[Material for finding displayed items]
########################################

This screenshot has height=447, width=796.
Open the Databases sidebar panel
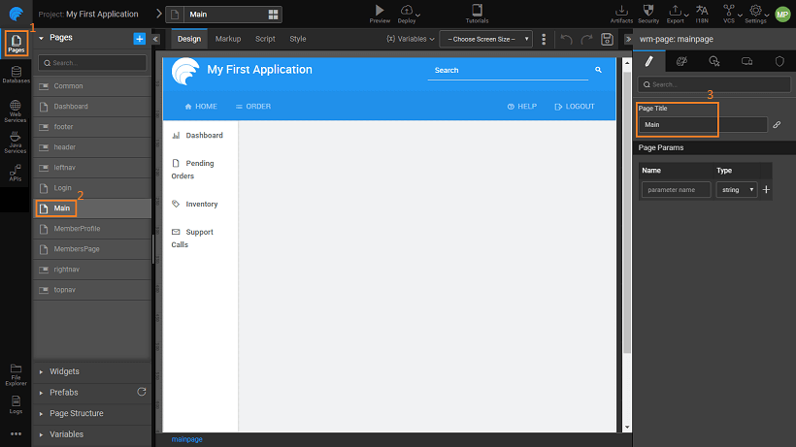point(16,75)
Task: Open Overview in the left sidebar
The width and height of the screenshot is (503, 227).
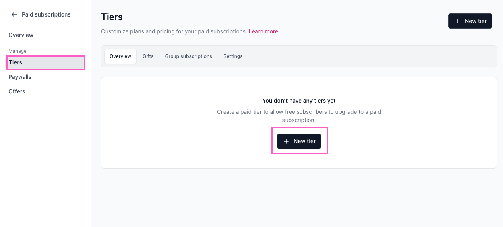Action: click(21, 35)
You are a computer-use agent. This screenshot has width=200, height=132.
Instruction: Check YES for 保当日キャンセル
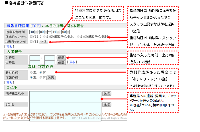31,37
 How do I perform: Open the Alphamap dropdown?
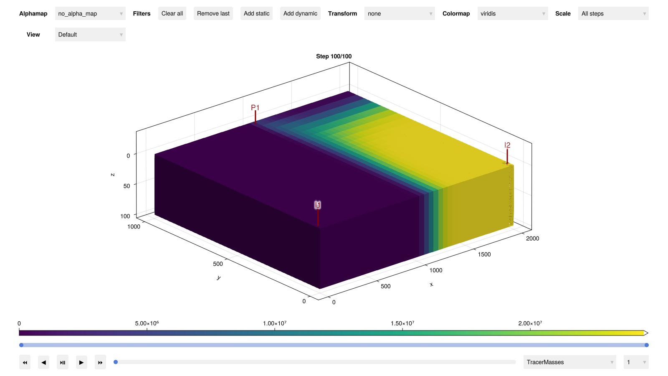tap(90, 13)
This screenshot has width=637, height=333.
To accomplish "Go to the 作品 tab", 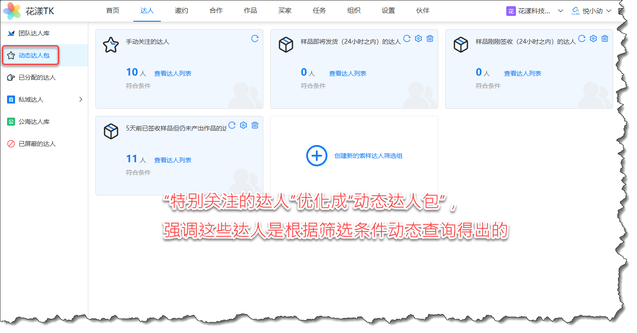I will 250,11.
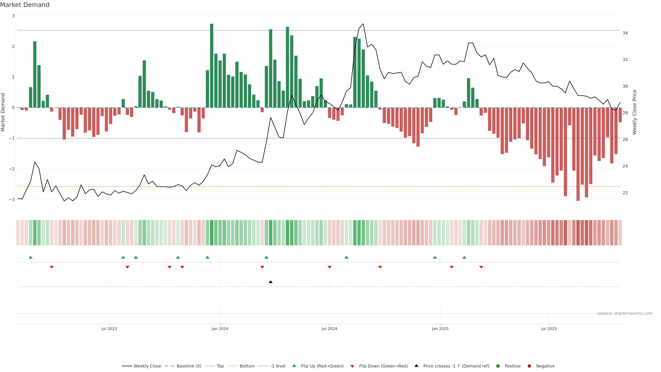
Task: Click Flip Up green triangle legend icon
Action: (294, 366)
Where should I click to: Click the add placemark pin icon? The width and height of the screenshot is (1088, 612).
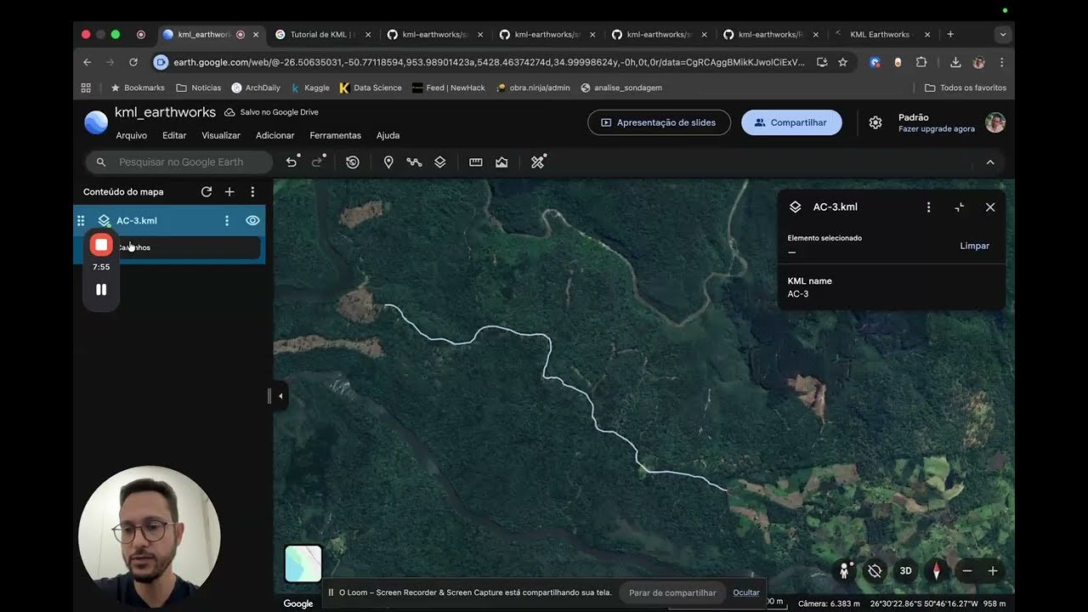tap(388, 162)
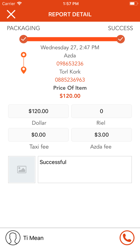The image size is (140, 248).
Task: Select the pickup origin circle marker
Action: (24, 55)
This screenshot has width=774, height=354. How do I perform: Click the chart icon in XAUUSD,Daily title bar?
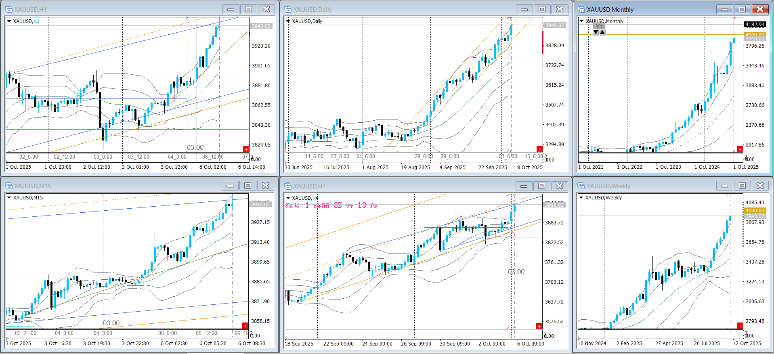pos(288,9)
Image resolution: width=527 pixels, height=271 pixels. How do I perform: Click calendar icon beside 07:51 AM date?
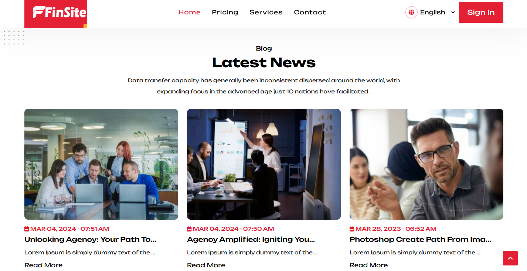[27, 229]
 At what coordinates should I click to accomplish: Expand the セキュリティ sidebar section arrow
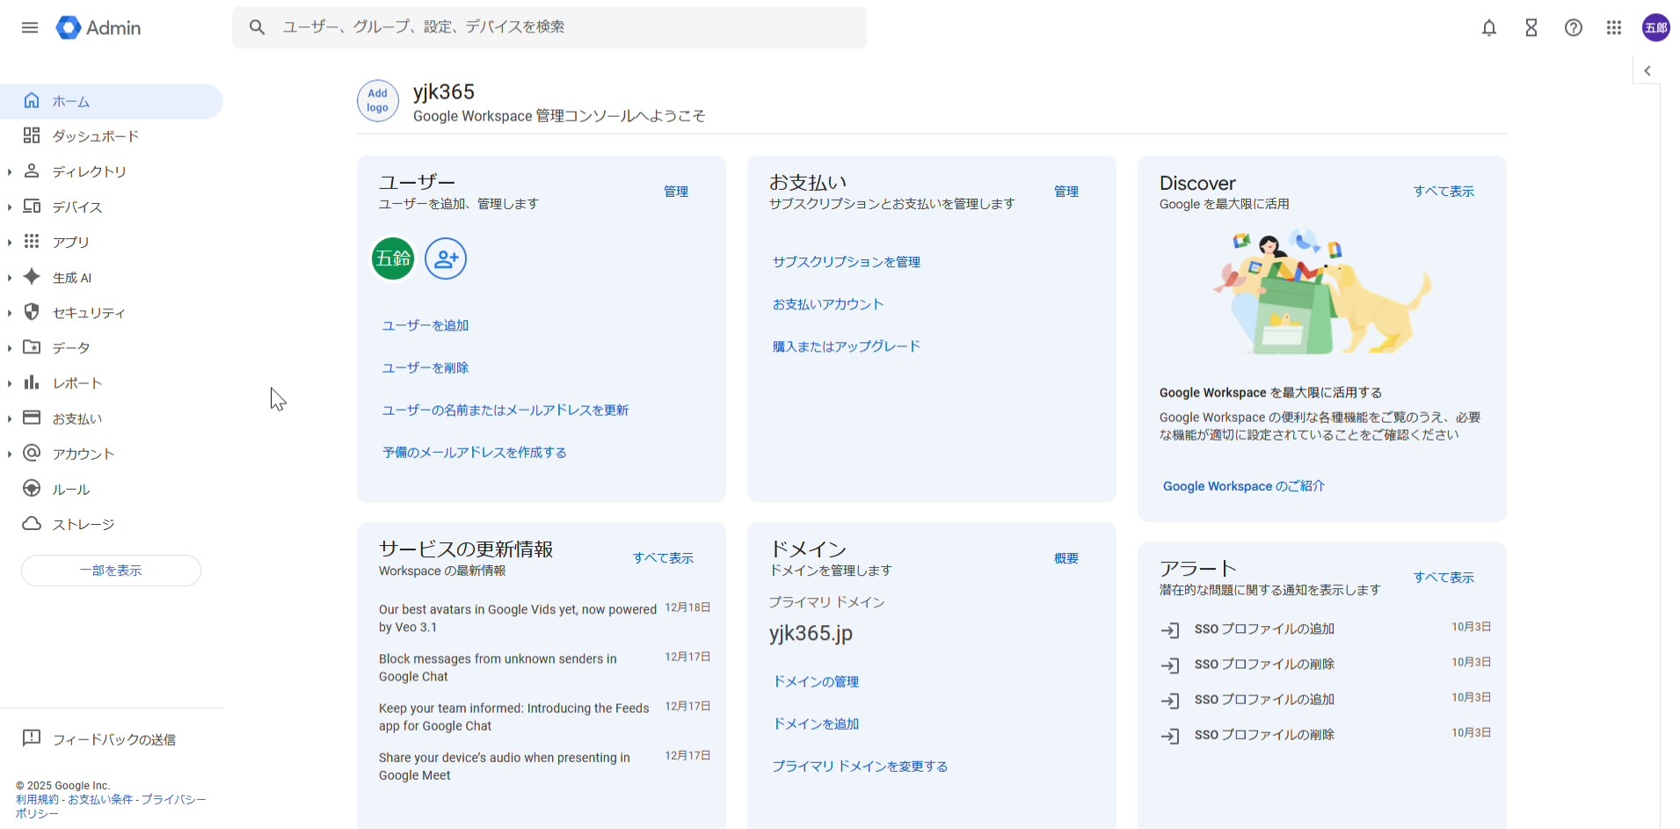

########################################

Rewrite the part of the material that opens with the line containing "This screenshot has width=774, height=354." and runs through the end of the material, replacing "calendar icon" with "clock icon" and changing nothing else. Leave the pictures out of your answer.

This screenshot has width=774, height=354. How do I perform: Click the chart icon in XAUUSD,Daily title bar?
pos(288,9)
Image resolution: width=527 pixels, height=271 pixels. How do I perform: Click clock icon beside 07:51 AM date?
[27, 229]
 At what coordinates should I click to accomplish: Expand the セキュリティ sidebar section arrow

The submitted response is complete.